┌─ SUPPLIED INFORMATION

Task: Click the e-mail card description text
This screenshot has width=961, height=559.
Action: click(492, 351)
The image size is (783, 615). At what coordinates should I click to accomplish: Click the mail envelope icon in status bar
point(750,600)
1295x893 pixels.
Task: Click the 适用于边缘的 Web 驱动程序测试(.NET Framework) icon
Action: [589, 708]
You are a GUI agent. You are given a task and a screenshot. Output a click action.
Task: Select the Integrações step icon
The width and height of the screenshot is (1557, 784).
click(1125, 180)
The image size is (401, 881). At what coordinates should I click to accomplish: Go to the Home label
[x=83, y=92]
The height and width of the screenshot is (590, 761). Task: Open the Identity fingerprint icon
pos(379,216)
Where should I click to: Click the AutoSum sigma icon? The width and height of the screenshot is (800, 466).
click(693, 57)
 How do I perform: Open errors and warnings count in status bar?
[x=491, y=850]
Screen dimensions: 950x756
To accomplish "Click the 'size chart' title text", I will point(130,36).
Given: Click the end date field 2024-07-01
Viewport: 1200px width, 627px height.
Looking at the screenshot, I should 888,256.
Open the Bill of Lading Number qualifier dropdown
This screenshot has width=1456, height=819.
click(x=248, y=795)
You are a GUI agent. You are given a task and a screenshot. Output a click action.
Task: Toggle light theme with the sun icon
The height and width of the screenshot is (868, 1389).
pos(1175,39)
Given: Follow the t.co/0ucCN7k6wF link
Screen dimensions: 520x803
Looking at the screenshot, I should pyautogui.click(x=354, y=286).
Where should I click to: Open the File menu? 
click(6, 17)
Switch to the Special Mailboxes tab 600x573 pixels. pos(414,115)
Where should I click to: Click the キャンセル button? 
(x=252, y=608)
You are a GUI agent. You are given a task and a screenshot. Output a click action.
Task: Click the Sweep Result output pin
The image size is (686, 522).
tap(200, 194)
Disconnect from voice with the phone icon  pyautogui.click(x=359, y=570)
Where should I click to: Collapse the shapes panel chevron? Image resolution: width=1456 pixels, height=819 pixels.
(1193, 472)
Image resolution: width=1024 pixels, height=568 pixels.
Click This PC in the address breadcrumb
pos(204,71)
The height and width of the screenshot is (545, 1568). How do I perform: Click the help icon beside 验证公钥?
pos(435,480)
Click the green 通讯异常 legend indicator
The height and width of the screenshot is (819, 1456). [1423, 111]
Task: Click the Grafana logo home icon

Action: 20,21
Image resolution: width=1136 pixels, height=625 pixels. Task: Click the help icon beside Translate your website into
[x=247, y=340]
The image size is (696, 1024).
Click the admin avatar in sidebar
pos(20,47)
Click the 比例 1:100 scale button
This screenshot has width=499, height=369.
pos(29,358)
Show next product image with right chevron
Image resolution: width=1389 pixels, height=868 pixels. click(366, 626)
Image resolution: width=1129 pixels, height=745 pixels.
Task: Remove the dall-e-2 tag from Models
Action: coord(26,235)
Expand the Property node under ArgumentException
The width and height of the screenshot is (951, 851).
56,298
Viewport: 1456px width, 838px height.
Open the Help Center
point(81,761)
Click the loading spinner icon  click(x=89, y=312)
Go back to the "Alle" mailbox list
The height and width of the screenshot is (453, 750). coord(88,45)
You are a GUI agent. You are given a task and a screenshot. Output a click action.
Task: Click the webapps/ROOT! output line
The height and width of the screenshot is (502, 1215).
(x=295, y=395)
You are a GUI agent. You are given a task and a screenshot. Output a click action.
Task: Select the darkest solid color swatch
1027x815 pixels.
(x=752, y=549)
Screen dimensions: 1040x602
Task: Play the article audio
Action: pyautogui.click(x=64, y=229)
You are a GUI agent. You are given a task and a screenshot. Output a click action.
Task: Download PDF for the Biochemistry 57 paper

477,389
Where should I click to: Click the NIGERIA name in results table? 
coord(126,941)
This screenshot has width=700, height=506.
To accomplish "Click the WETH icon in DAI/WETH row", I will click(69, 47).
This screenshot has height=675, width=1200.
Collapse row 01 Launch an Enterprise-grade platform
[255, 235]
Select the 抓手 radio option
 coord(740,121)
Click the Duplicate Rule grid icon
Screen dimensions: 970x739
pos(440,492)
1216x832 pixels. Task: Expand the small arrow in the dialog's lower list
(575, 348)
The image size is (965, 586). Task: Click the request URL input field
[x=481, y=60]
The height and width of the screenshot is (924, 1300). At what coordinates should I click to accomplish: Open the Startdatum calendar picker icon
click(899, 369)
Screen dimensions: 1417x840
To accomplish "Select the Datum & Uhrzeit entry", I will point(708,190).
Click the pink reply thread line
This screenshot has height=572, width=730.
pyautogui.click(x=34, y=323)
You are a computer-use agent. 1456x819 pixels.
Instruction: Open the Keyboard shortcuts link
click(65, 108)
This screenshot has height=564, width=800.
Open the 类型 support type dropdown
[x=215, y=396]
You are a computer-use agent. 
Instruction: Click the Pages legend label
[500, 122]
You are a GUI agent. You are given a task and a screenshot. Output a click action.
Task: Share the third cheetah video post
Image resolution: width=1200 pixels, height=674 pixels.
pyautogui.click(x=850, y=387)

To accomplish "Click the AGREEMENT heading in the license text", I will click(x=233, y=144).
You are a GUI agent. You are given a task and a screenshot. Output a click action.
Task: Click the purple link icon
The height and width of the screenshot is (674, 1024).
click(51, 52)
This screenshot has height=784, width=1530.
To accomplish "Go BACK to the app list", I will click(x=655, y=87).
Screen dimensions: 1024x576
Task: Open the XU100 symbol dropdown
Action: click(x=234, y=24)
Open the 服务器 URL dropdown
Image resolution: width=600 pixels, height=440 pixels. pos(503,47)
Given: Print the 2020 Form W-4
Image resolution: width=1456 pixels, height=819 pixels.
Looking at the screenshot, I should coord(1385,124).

└─

REQUEST:
Reproduce the part of the items that opens with the line containing "Where should I click to: Click the NIGERIA" and closes with the line containing "click(899, 369)", swapping "calendar picker icon" for "date selector icon" and leaving everything else unchanged.

RESULT BELOW:
Where should I click to: Click the NIGERIA name in results table? 
coord(126,941)
This screenshot has width=700, height=506.
To accomplish "Click the WETH icon in DAI/WETH row", I will click(69, 47).
This screenshot has height=675, width=1200.
Collapse row 01 Launch an Enterprise-grade platform
[255, 235]
Select the 抓手 radio option
 coord(740,121)
Click the Duplicate Rule grid icon
Screen dimensions: 970x739
pos(440,492)
1216x832 pixels. Task: Expand the small arrow in the dialog's lower list
(575, 348)
The image size is (965, 586). Task: Click the request URL input field
[x=481, y=60]
The height and width of the screenshot is (924, 1300). At what coordinates should I click to accomplish: Open the Startdatum date selector icon
click(899, 369)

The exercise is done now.